**ACTIVITY**
Please name each distinct username that appears as a poster in the rain water thread below.

# Rain Water



## Hoss#123 (Apr 13, 2020)

I have been using rain water to grow my plants. They are still young. Do I need to add anything to my rain water? If so what is recommended.


----------



## WeedHopper (Apr 13, 2020)

Not if your just watering i wouldnt.
I use rain water for my garden and my weed. My plants freaking love rain water. If you use tap water you have to let it set 24hrs to get rid of chlorine. With rain water there is no chlorine. Of course it also has to do with how and where your gathering your rain water.


----------



## WeedHopper (Apr 13, 2020)

If your trying to feed them,,then yes you need more then just rain water.
Has to do with how big they are and what stage.


----------



## AladinSane (Apr 13, 2020)

Had to have my well water tested by the state for a mortgage about 16 years ago. It came back and there's about nothing in it. It had very minute traces of a couple things.


----------



## stinkyattic (Apr 13, 2020)

Hi hoss, welcome. You need CalMag to bring it up to about 100 ppm before you even start adding fertilizer. Then you can just treat it like good tap water and mix your feed according to how old your plants are, life stage, etc.
Any reason you chose rain water over tap?


----------



## Hoss#123 (Apr 14, 2020)

**COLLECTED MATERIAL**
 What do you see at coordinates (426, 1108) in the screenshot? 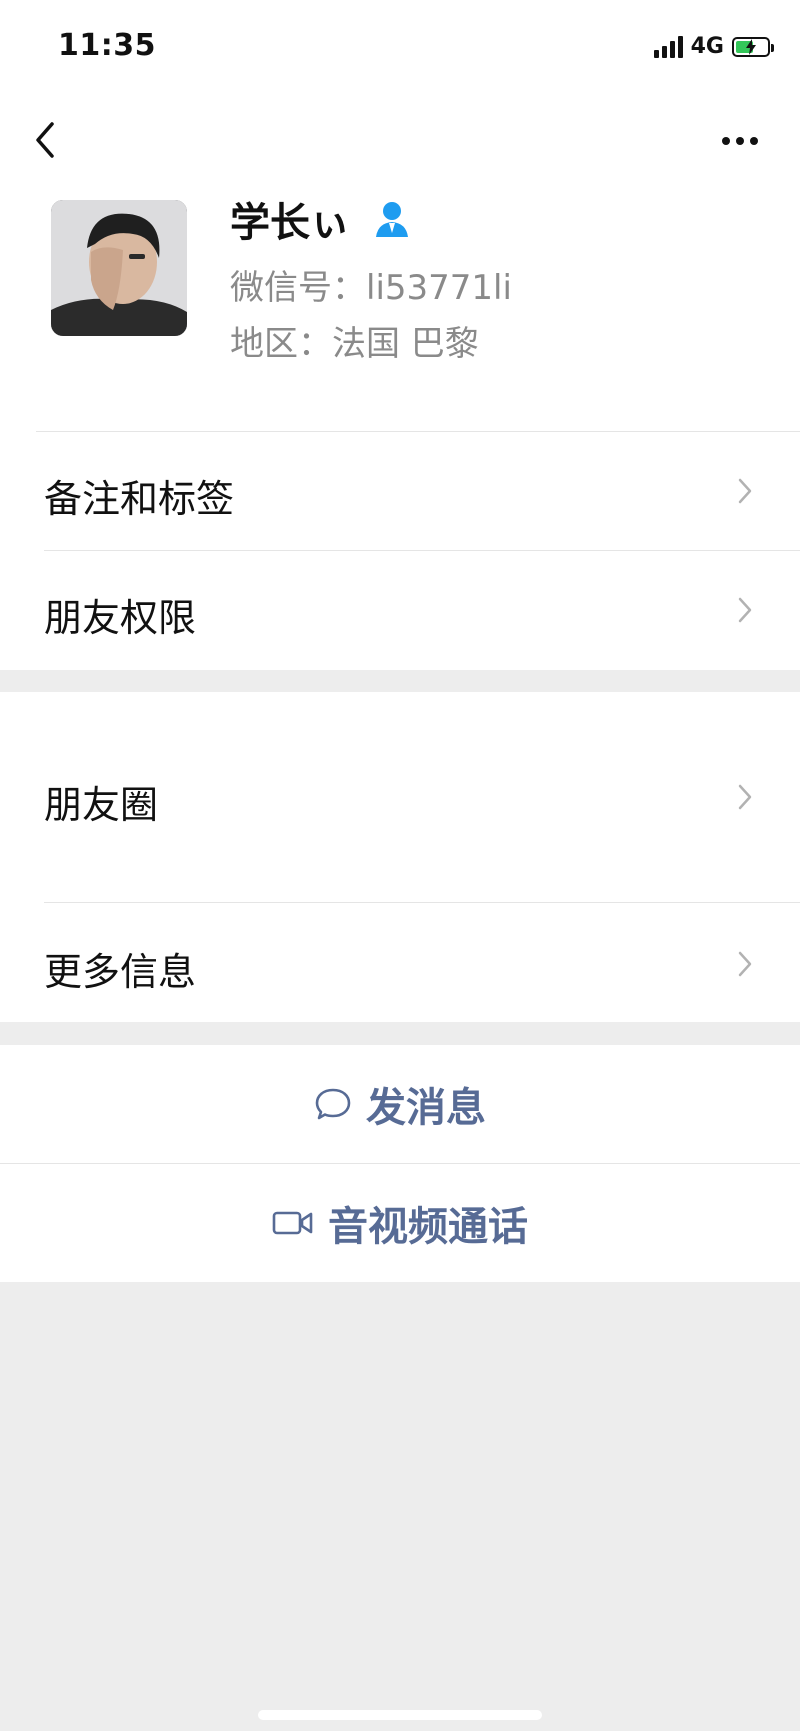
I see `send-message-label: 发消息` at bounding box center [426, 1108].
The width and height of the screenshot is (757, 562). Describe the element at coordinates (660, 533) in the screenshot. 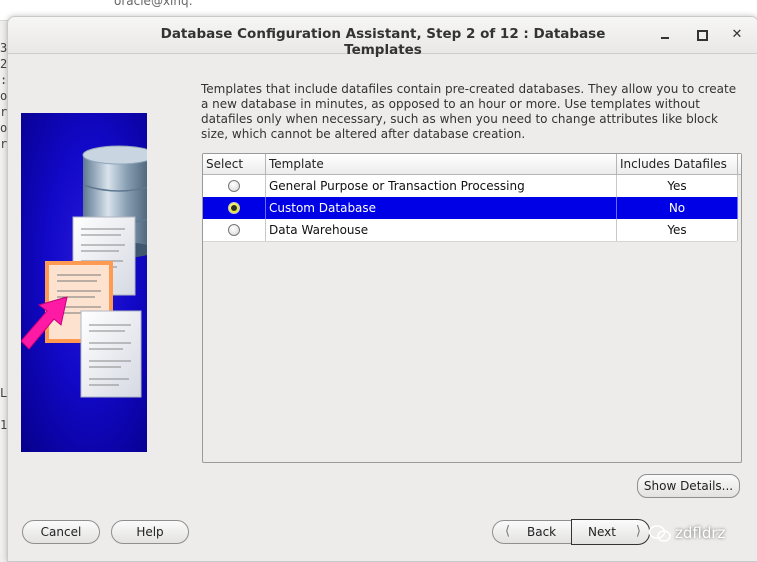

**RESULT**
Hoss#123, WeedHopper, AladinSane, stinkyattic